4.6.24

Everyone On This Train Is A Suspect

I absolutely gobbled up Benjamin Stevenson's previous murder mystery novel, Everyone In My Family Has Killed Someone, and its sequel, Everyone On This Train Is a Suspect, did not disappoint. Stevenson has immense fun playing with the conventions of rules of the mystery genre, pointing out when the rules are broken, and when he's adhering to them (hm, we're at the 60,000 word mark now, we're due for another murder). In fact the key word for Stevenson's books is playful, despite their sometimes gory and dark subject matter. 

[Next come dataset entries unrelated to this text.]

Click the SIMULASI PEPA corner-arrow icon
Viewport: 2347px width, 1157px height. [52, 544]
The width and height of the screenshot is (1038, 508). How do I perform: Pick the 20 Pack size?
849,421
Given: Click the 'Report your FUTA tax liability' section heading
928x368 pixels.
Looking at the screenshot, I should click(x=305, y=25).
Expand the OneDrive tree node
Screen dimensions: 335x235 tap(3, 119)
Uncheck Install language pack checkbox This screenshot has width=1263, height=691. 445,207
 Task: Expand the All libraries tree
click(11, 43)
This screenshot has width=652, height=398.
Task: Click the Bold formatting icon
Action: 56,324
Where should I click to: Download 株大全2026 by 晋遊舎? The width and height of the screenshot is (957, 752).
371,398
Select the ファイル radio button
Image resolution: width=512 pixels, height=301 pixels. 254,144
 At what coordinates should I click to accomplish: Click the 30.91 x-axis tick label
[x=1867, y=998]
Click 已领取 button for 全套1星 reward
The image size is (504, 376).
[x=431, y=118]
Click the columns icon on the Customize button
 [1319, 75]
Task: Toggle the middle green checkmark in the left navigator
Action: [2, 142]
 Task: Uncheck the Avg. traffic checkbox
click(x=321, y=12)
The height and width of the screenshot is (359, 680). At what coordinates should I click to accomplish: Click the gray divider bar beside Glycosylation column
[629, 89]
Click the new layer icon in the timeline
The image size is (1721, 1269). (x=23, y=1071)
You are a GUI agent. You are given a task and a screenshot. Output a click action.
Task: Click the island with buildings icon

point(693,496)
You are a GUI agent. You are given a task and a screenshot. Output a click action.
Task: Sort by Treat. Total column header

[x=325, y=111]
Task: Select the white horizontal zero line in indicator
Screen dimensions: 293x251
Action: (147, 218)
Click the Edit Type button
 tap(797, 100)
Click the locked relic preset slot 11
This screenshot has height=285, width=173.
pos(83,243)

There was an extra element of fun in this book for me, because it features a collection of murder writers, who each specialise in a different kind of mystery and thus contribute a special expertise to the deduction. Thus we have forensics, legal, psychological etc. Ernest himself is suffering from the insecurity of the debut novelist, and there are plenty of enjoyable digs at the publishing industry, literary festivals, writing snobbery and rivalries (of course this wouldn't be possible with a collection of kidlit and YA writers, because everyone in that community is so supportive and simply lovely -- I'm not even joking).

The idea of a crime writing festival held on the Ghan is simply gorgeous -- what a dream! I hope Stevenson got a grant for research. Trains, writers, murder and self-aware playfulness, as well as a genuinely clever and twisty plot: what more could you ask for? Oh, and it's Australian, too.